Les récepteurs aux cytokines pro-inflammatoires sont présents dans différents types de cellules cérébrales et les manifestations du CP dépendent de l'activation de zones particulières du cerveau. Chez les animaux, le CP peut se traduire par une grande variété de signes comportementaux : somnolence, anorexie/dysorexie, diminution de l'activité de toilettage, perte d'intérêt pour les activités sociales, altération de la cognition… Le caractère de l'animal ainsi que son environnement ont une influence sur le fait qu'il présentera ou non un comportement problématique, voire qu'il développera des signes cliniques de maladie.

Observé dans de nombreuses espèces, dont le chien et le chat, le CP serait une réponse adaptative à l'inflammation, destinée à pousser l'individu à économiser son énergie pour mieux récupérer. Toutefois, si la réponse comportementale est exagérée par rapport aux facteurs déclencheurs, cette réponse peut au contraire accélérer le développement de maladies inflammatoires chroniques. Comme lors de stress chronique, l'activation excessive de l'axe hypothalamus-hypophyse-surrénales peut progressivement perturber les systèmes de régulation de l'homéostasie et fragiliser l'individu.

Inflammation et douleur

Les cytokines pro-inflammatoires (IL-1β, TNF-α) jouent un rôle majeur dans le déclenchement et l'entretien de la douleur en activant directement les neurones nociceptifs.
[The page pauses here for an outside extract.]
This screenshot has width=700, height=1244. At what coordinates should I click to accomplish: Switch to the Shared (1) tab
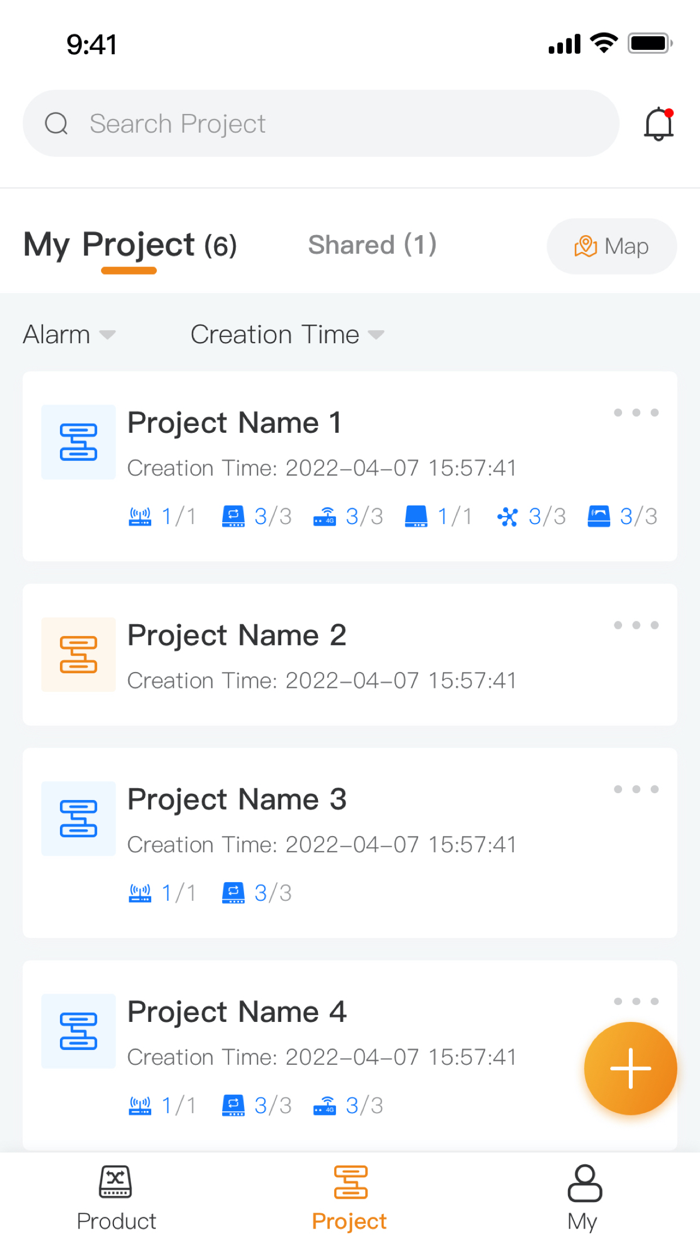[372, 245]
En participant à la synthèse des prostaglandines, les cyclooxygénases de type 2 (COX-2) favorisent aussi l'apparition de la douleur : les prostaglandines stimulent les récepteurs à la douleur ou les sensibilisent à d'autres substances (telles que l'histamine, la 5-HT et la bradykinine) qui déclenchent l'envoi de signaux douloureux au cerveau.

La douleur est une expérience hautement subjective et les états émotionnels induits par la douleur peuvent donc varier. Les signes de douleur les plus fiables sont cependant ceux qui montrent une réduction des comportements normaux précédemment exprimés et le développement de comportements non manifestés auparavant.
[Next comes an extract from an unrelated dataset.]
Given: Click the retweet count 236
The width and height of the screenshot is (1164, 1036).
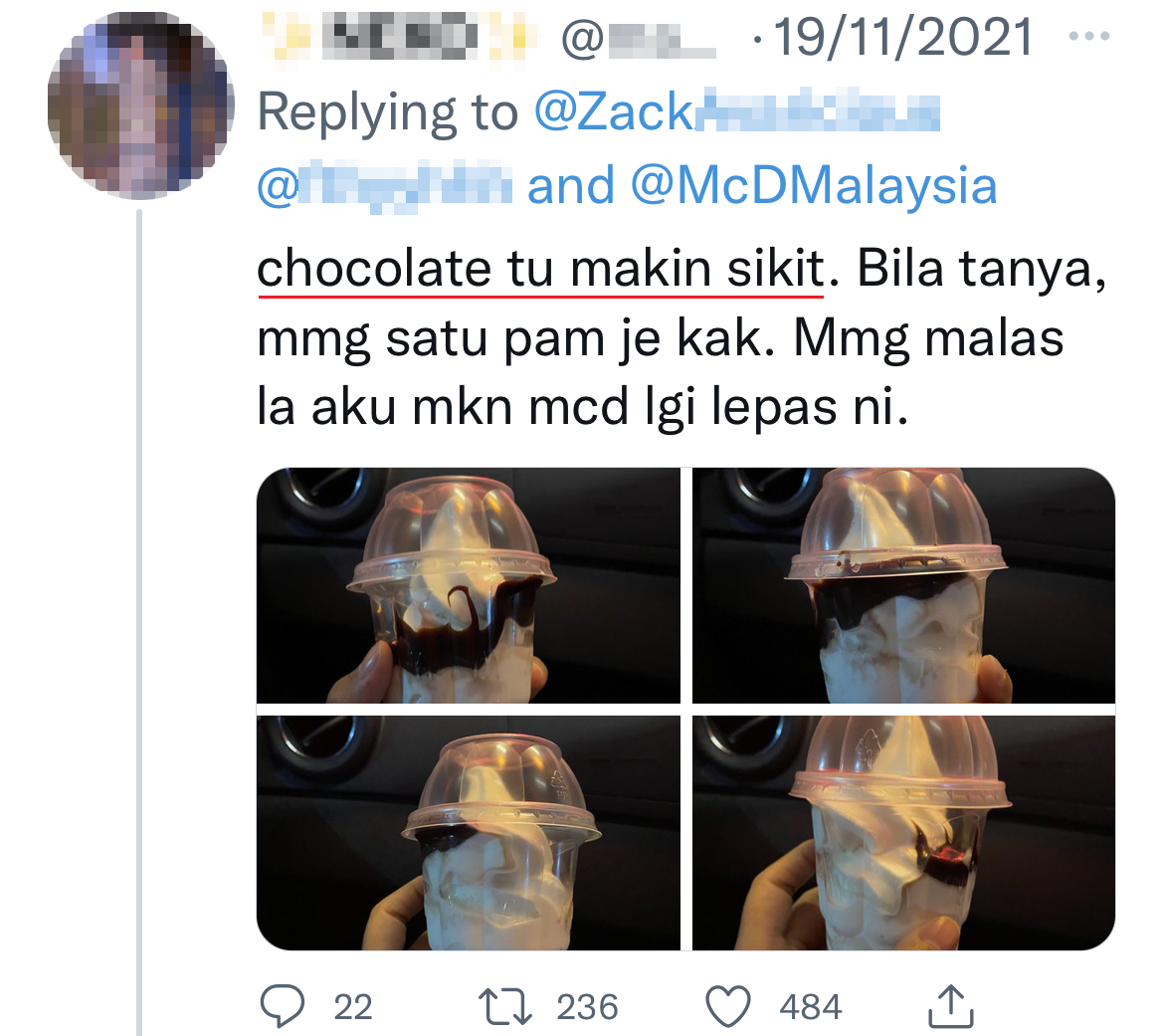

La douleur provoque parfois des réactions défensives, par exemple lorsque l'animal tente d'éviter un contact physique parce qu'il craint d'avoir mal. L'association entre un stimulus et une douleur peut aussi le pousser à développer des réactions adaptatives ; c'est par exemple le cas lorsqu'un chat présentant une affection urinaire ou de l'arthrose se met à uriner hors du bac à litière parce qu'il a eu mal en urinant ou en enjambant les bords du bac.

Adopter une approche globale

L'approche clinique traditionnelle d'un trouble du comportement se base en général sur une stratégie d'exclusion : le clinicien cherche d'abord savoir si le comportement problématique est « purement comportemental » ou s'il peut s'expliquer par une affection sous-jacente.

Selon une approche plus moderne, le comportement est considéré comme l'une des méthodes utilisées par un individu pour maintenir un équilibre entre des facteurs internes, dont sa santé, et son environnement. L'équilibre comportemental et la santé physique sont donc les composants d'un système qui doit être pris en charge globalement. Comme en psychiatrie humaine, les vétérinaires sont aujourd'hui invités à faire une évaluation exhaustive de l'état de santé et du comportement de l'animal. En d'autres termes, le diagnostic et le traitement de l'animal seront améliorés si l'approche comportementale est intégrée aux autres disciplines médicales (neurologie, dermatologie, gastro-entérologie, etc.). Cette approche est particulièrement importante lorsqu'il s'agit de prendre soin d'individus âgés.